Nothing new under the sun

15 Feb 2013

There are very few new ideas in the productivity and personal development space, and I would argue that there are very few ideas of any consequence full stop. If you read David Allen, Stephen R. Covey and probably one other guy who they stole most of their ideas from then you will have read 90% of the concepts that 90% of blog posts are based on. A study that I just invented found that there have been 135,198 articles written on how working regular hours will keep you on peak form, and 278,747 on how taking breaks every X minutes, where 30 < X < 90, will turn you into a superhuman. And this proliferation of near-identical rehashing is an excellent thing.

Our hipster-Tony-Robbens group consciousness knows many simple, easy to summarise concepts to be true. We know that:

  • you should work sensible hours
  • you should take regular breaks
  • you should cultivate habits
  • you shouldn’t answer emails first thing in the morning
  • you should mediate for exactly 5 minutes and 12 seconds every morning
  • you should turn off desktop notifications
  • you should embrace failure
  • you should batch emailing and other menial tasks
  • you should make public commitments to pressure yourself into completing tasks
  • you should focus on what matters

These took 16 seconds to write out off the top of my head, and no doubt every startup/hacker type could compile a similar list in a similar length of time.

But we also know that “you should start with small habits”. Everyone knows this. I know this. 290,812 blog posts know this. But I still regularly commit to and immediately fail at grand endeavours, like writing an entire post every day before going into the office. I wrote half a terrible post on Monday and then decided I hated writing anyway on Tuesday. Game over.
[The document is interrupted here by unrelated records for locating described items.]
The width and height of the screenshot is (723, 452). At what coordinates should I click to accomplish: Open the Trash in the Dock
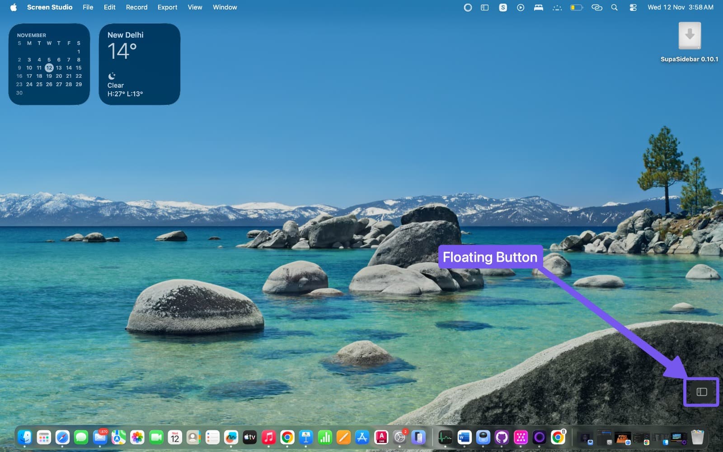pyautogui.click(x=697, y=437)
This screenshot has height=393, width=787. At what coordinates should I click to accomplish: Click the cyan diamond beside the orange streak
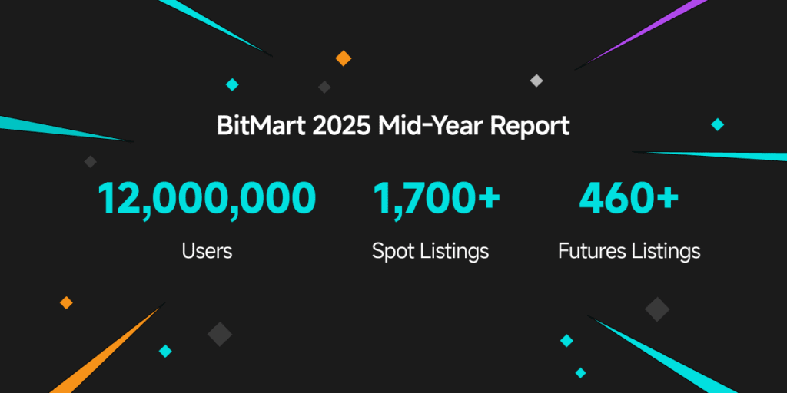click(165, 351)
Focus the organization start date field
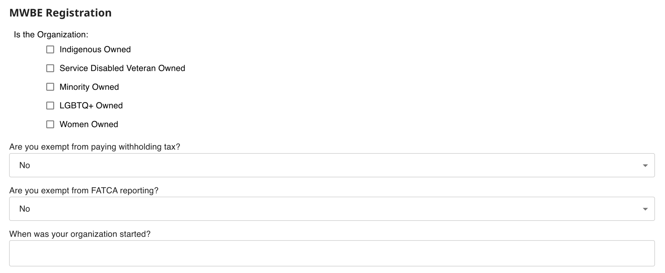The height and width of the screenshot is (273, 665). pos(331,253)
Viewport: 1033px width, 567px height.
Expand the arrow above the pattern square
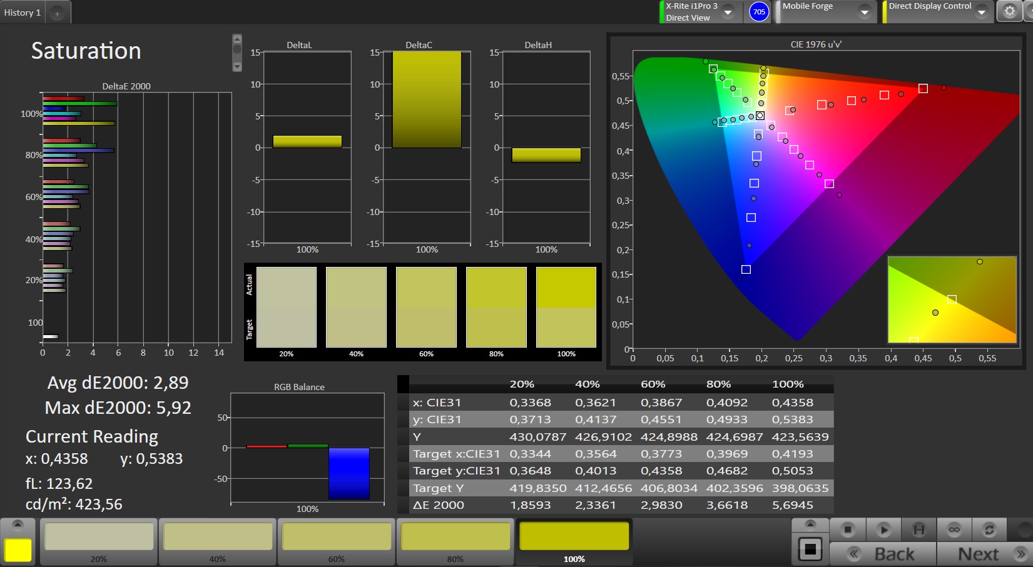point(810,524)
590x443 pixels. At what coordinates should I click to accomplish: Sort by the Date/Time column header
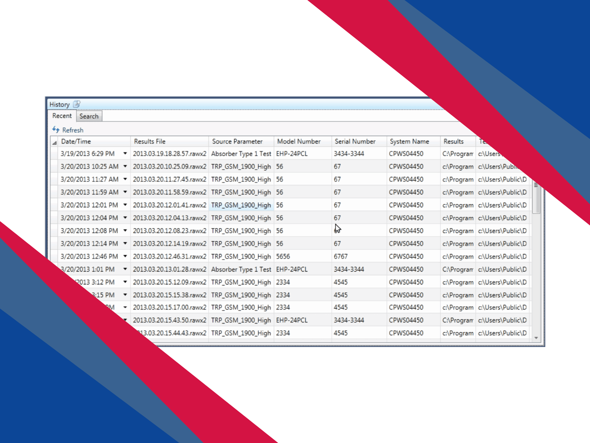click(76, 141)

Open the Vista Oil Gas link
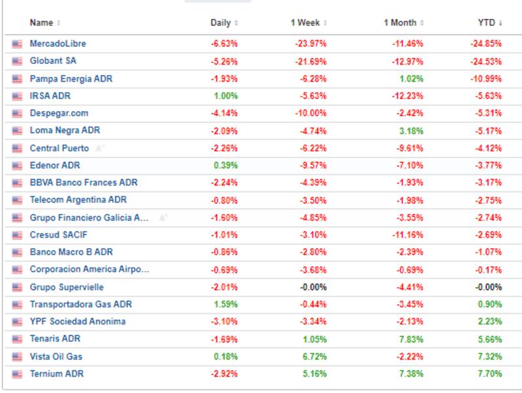55,356
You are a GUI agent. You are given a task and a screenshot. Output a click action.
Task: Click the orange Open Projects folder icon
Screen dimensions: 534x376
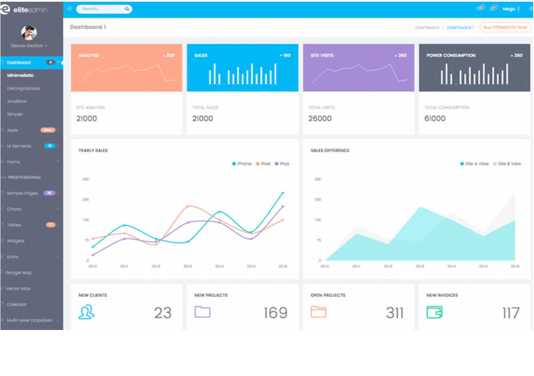(318, 311)
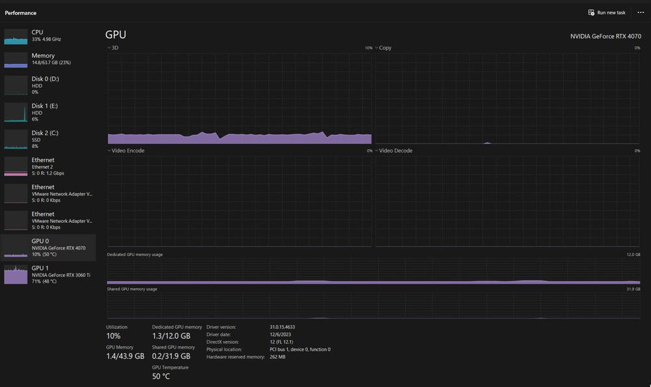
Task: Click the Memory usage graph thumbnail
Action: [x=16, y=60]
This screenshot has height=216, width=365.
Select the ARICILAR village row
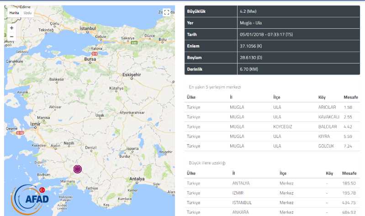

Nonetheless, I have waxed hypocritical to scores of people about how they need to adopt small habits that they nourish and grow into the larger goal they want to achieve. I have given sage examples and justification and dished out condescending admonishment for any straying from the path. I might even write a blog post about it one day. But I can’t remember the last time I actually consciously chose a small habit or scaled down a big one myself. Maybe I’ve never done it. Regardless, because I am wired into the global group-brain of Hacker News-reading hotdeskers, I know that it is A Good Thing. We know that small habits work.

But I still have my own brain too, and running, as it is, a 24 year old operating system, it hasn’t got round to truly processing this aphorism yet. I’m aware of and passively bathing in the theory, but I don’t yet intuitively connect small habits with an improvement in my life whilst in the heat of battle.

Enter the 378,299 posts that have been helpfully written about why small habits work. Each of these is an extra chance to take the first step to proper internal realisation that adopting small habits will actually make your life better. It is an extra rephrasing to see things through, and an extra set of sentences to spark something that actually causes you to change. And given that it takes, on average, 9.7 posts on exactly the same topic for a person to properly absorb and start acting on it (figure invented), we need these.

We get cautious about writing about things that aren’t particularly original, but the reason that they aren’t original is that these things have run the Darwinian gauntlet and have turned out to be the things that actually move the dial and make you happier. This is obviously not universally true, but any new personal development concept that you come up with without going through any prolonged and deliberate period of study is therefore simply likely to be either derivative, specific and personal to you, or useless.

So whilst you are unlikely to win any Pulitzers for writing 600 words on why you should turn off desktop notifications, you might finally manage to tear the CEO and only employee of a mobile-geo-social-first company away from furiously Tweeting at his 72 followers about the importance of prioritising, and force him to finally think about whether dog food really is broken. For all involved with, this can only be a good thing.